§ **EXTRAIT DU DOCUMENT**
───

Vertige Media : Collectivement, ne se raconte‑t‑on pas des histoires sur ce que la communauté attend ? Est‑ce vraiment la « perf » que les gens veulent ?


Katherine Choong : C'est une bonne question. Les grandes perfs font rêver, mais il faut un mélange. La perf pure ne parle pas au grand public. On peut passer pour des aliens. Les projets qui racontent autre chose — l’humain, un lieu, une cause — touchent différemment. J’ai participé à un film avec l’association « ClimbAID » : un Suisse a monté un camion avec des murs d’escalade pour aller dans les camps de réfugiés au Liban. C'est vrai que moi aussi, si je vais à un festival de films, si il y a juste un film sur le dernier 9C, ce n'est pas certain que ça m'intéresse.


Vertige Media : Tu as traversé deux univers où la performance ne se mesure pas de la même façon : compétition hyper codifiée d’un côté, falaise plus subjective de l’autre. Comment ces deux visions se sont‑elles confrontées chez toi, et à quel moment le curseur a basculé ?

───

§ **MATÉRIEL**

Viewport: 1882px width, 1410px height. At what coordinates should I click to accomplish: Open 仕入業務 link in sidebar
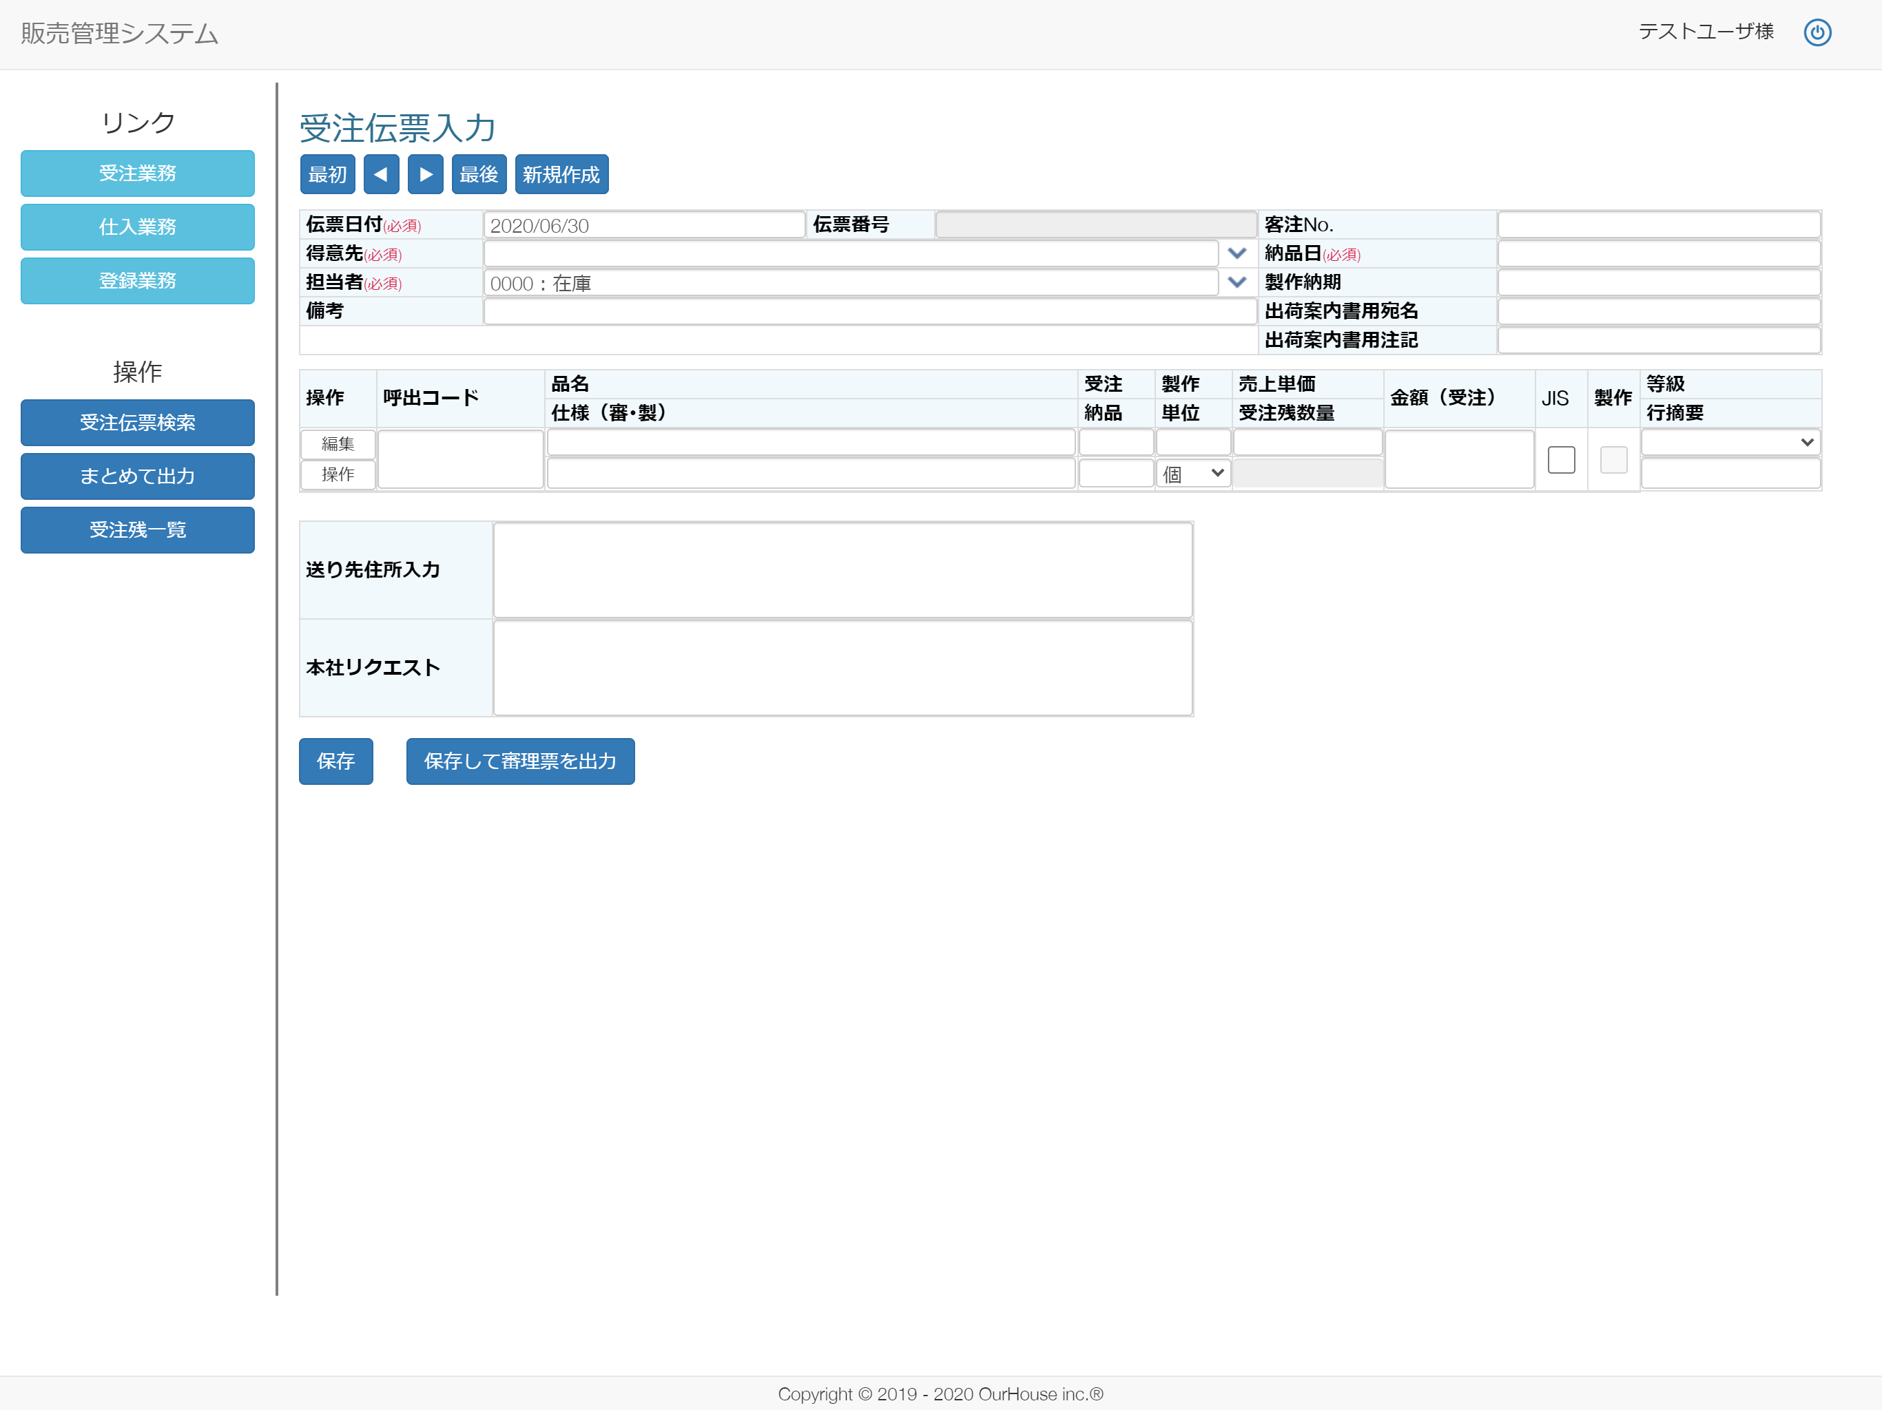click(137, 227)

───

§ **TRAVAIL À FAIRE**
1 > Répondez aux questions suivantes sur l'extrait d'entretien avec Katherine Choong.
(a) Quel mot Vertige Media place-t-il entre guillemets dans sa première question ?
(b) Avec quelle association Katherine Choong a-t-elle participé à un film ?
(c) Quels deux univers la dernière question de Vertige Media met-elle en regard ?
2 > Recopiez le passage de l'extrait d'entretien qui commence par les mots « Katherine Choong : C'est » et se termine par « que ça m'intéresse. », en substituant « bus » à « camion ».
3 > Prolongez l'entretien avec Katherine Choong à partir de l'endroit où il s'arrête.
Ce matériel provient d'une autre source que l'extrait d'entretien.

§ **LISTE DES RÉPONSES**
1 >
(a) « perf »
(b) L'association « ClimbAID ».
(c) La compétition hyper codifiée d'un côté et la falaise plus subjective de l'autre.

2 >
Katherine Choong : C'est une bonne question. Les grandes perfs font rêver, mais il faut un mélange. La perf pure ne parle pas au grand public. On peut passer pour des aliens. Les projets qui racontent autre chose — l’humain, un lieu, une cause — touchent différemment. J’ai participé à un film avec l’association « ClimbAID » : un Suisse a monté un bus avec des murs d’escalade pour aller dans les camps de réfugiés au Liban. C'est vrai que moi aussi, si je vais à un festival de films, si il y a juste un film sur le dernier 9C, ce n'est pas certain que ça m'intéresse.

3 >
Katherine Choong : Longtemps, j’ai mené les deux et elles se complétaient bien. Dehors, je me mets presque autant de pression que dedans. La transition s’est faite assez naturellement. Ce qui m’a lassée en compète, c’est une certaine monotonie. En falaise, tu gardes la notion de performance, mais tu ajoutes le voyage, l’aventure, le partage : c’est plus complet. Je m’y sens plus à l’aise, plus créative, avec des projets à proposer à mes partenaires qui peuvent être différents, et plus fun. En compète, il y avait aussi une vraie différence liée au corps féminin. Le cycle menstruel, par exemple, c’était complètement tabou. Même entre femmes on n’en parlait pas, alors avec les entraîneurs encore moins. Résultat : dans certaines phases du mois, quand on performait moins bien, on se disait juste qu’on était nulles, alors qu’il y avait des explications physiologiques. Aujourd’hui, ça commence à se dire davantage, mais à l’époque on n’avait aucune info ni adaptation dans les plans d’entraînement.


« Je me souviens des commentaires sur une collègue hyper forte et musclée : certains la traitaient de "camion" ou de "bûche". À l’inverse, si une grimpeuse était fine, on disait qu’elle avait un avantage injuste »

Katherine Choong
© Cédric Lachat

Vertige Media : L’escalade vient d’un imaginaire alpiniste, historiquement masculin. Être une femme change‑t‑il ton rapport à la performance ?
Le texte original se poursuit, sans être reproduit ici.